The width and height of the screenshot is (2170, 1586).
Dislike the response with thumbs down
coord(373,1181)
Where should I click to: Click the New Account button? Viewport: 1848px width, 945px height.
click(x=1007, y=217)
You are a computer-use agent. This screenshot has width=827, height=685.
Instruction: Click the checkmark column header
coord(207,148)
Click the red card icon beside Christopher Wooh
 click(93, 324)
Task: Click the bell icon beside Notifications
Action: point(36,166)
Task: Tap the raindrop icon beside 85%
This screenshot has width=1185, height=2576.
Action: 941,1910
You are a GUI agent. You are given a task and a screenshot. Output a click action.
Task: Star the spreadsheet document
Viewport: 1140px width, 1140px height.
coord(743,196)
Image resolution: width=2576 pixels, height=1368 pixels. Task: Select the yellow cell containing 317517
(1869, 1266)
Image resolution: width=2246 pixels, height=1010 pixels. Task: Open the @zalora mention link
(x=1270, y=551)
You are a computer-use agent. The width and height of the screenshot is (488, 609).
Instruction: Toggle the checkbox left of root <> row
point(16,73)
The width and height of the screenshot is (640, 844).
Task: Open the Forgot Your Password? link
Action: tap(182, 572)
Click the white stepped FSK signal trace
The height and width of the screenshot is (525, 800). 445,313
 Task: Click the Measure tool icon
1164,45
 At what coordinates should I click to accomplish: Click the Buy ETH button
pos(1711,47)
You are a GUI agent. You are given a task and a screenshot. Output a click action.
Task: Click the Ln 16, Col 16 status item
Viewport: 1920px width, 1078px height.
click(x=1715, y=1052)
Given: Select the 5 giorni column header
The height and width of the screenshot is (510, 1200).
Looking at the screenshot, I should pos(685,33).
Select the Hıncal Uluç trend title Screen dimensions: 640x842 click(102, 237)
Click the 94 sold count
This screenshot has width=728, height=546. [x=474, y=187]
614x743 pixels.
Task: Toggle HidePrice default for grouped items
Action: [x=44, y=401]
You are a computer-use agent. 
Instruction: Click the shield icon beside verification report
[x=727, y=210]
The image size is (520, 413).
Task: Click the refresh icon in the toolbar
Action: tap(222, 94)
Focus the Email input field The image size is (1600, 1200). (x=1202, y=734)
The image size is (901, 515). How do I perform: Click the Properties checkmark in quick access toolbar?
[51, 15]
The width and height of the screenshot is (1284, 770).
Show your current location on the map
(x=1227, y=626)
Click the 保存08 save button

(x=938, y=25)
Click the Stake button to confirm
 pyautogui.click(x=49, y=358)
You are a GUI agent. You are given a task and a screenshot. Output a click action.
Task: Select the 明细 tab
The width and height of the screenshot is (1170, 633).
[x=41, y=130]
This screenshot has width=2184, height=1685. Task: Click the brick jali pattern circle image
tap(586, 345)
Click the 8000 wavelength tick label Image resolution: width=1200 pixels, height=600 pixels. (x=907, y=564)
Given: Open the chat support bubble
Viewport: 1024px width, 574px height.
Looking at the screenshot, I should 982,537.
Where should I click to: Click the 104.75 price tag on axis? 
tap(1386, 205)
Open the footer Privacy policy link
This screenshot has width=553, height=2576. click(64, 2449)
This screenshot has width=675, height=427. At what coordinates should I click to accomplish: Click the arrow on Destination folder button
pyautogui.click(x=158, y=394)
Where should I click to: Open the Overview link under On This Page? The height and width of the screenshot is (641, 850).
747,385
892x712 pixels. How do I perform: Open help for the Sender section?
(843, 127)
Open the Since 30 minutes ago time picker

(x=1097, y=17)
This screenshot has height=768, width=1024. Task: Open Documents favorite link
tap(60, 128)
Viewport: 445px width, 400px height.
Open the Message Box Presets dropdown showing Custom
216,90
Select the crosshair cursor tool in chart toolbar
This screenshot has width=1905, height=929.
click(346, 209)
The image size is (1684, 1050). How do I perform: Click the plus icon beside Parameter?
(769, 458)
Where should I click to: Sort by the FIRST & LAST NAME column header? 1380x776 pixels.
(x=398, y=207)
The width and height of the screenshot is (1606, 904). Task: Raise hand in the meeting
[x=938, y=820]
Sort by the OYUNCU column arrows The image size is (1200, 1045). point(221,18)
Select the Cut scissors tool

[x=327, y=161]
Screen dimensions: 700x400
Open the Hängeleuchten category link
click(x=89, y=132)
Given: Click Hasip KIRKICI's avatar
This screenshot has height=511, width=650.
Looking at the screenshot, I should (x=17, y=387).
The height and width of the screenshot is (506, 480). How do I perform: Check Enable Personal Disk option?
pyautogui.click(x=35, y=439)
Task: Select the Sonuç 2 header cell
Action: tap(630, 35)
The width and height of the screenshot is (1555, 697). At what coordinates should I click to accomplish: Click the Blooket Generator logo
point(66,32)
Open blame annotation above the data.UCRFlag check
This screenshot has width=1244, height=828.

* _Set problem_: Quote every one of the lines above word for word, changing nothing.

* _Answer to the task_:
The width and height of the screenshot is (2170, 1586).
Dislike the response with thumbs down
coord(373,1181)
Where should I click to: Click the New Account button? Viewport: 1848px width, 945px height.
click(x=1007, y=217)
You are a computer-use agent. This screenshot has width=827, height=685.
Instruction: Click the checkmark column header
coord(207,148)
Click the red card icon beside Christopher Wooh
 click(93, 324)
Task: Click the bell icon beside Notifications
Action: point(36,166)
Task: Tap the raindrop icon beside 85%
This screenshot has width=1185, height=2576.
Action: 941,1910
You are a GUI agent. You are given a task and a screenshot. Output a click action.
Task: Star the spreadsheet document
Viewport: 1140px width, 1140px height.
coord(743,196)
Image resolution: width=2576 pixels, height=1368 pixels. Task: Select the yellow cell containing 317517
(1869, 1266)
Image resolution: width=2246 pixels, height=1010 pixels. Task: Open the @zalora mention link
(x=1270, y=551)
You are a computer-use agent. The width and height of the screenshot is (488, 609).
Instruction: Toggle the checkbox left of root <> row
point(16,73)
The width and height of the screenshot is (640, 844).
Task: Open the Forgot Your Password? link
Action: tap(182, 572)
Click the white stepped FSK signal trace
The height and width of the screenshot is (525, 800). 445,313
 Task: Click the Measure tool icon
1164,45
 At what coordinates should I click to accomplish: Click the Buy ETH button
pos(1711,47)
You are a GUI agent. You are given a task and a screenshot. Output a click action.
Task: Click the Ln 16, Col 16 status item
Viewport: 1920px width, 1078px height.
click(x=1715, y=1052)
Given: Select the 5 giorni column header
The height and width of the screenshot is (510, 1200).
Looking at the screenshot, I should pos(685,33).
Select the Hıncal Uluç trend title Screen dimensions: 640x842 click(102, 237)
Click the 94 sold count
This screenshot has width=728, height=546. [x=474, y=187]
614x743 pixels.
Task: Toggle HidePrice default for grouped items
Action: [x=44, y=401]
You are a computer-use agent. 
Instruction: Click the shield icon beside verification report
[x=727, y=210]
The image size is (520, 413).
Task: Click the refresh icon in the toolbar
Action: tap(222, 94)
Focus the Email input field The image size is (1600, 1200). (x=1202, y=734)
The image size is (901, 515). How do I perform: Click the Properties checkmark in quick access toolbar?
[51, 15]
The width and height of the screenshot is (1284, 770).
Show your current location on the map
(x=1227, y=626)
Click the 保存08 save button

(x=938, y=25)
Click the Stake button to confirm
 pyautogui.click(x=49, y=358)
You are a GUI agent. You are given a task and a screenshot. Output a click action.
Task: Select the 明细 tab
The width and height of the screenshot is (1170, 633).
[x=41, y=130]
This screenshot has width=2184, height=1685. Task: Click the brick jali pattern circle image
tap(586, 345)
Click the 8000 wavelength tick label Image resolution: width=1200 pixels, height=600 pixels. (x=907, y=564)
Given: Open the chat support bubble
Viewport: 1024px width, 574px height.
Looking at the screenshot, I should 982,537.
Where should I click to: Click the 104.75 price tag on axis? 
tap(1386, 205)
Open the footer Privacy policy link
This screenshot has width=553, height=2576. click(64, 2449)
This screenshot has width=675, height=427. At what coordinates should I click to accomplish: Click the arrow on Destination folder button
pyautogui.click(x=158, y=394)
Where should I click to: Open the Overview link under On This Page? The height and width of the screenshot is (641, 850).
747,385
892x712 pixels. How do I perform: Open help for the Sender section?
(843, 127)
Open the Since 30 minutes ago time picker

(x=1097, y=17)
This screenshot has height=768, width=1024. Task: Open Documents favorite link
tap(60, 128)
Viewport: 445px width, 400px height.
Open the Message Box Presets dropdown showing Custom
216,90
Select the crosshair cursor tool in chart toolbar
This screenshot has width=1905, height=929.
click(346, 209)
The image size is (1684, 1050). How do I perform: Click the plus icon beside Parameter?
(769, 458)
Where should I click to: Sort by the FIRST & LAST NAME column header? 1380x776 pixels.
(x=398, y=207)
The width and height of the screenshot is (1606, 904). Task: Raise hand in the meeting
[x=938, y=820]
Sort by the OYUNCU column arrows The image size is (1200, 1045). point(221,18)
Select the Cut scissors tool

[x=327, y=161]
Screen dimensions: 700x400
Open the Hängeleuchten category link
click(x=89, y=132)
Given: Click Hasip KIRKICI's avatar
This screenshot has height=511, width=650.
Looking at the screenshot, I should (x=17, y=387).
The height and width of the screenshot is (506, 480). How do I perform: Check Enable Personal Disk option?
pyautogui.click(x=35, y=439)
Task: Select the Sonuç 2 header cell
Action: tap(630, 35)
The width and height of the screenshot is (1555, 697). At what coordinates should I click to accomplish: Click the Blooket Generator logo
point(66,32)
Open blame annotation above the data.UCRFlag check
This screenshot has width=1244, height=828.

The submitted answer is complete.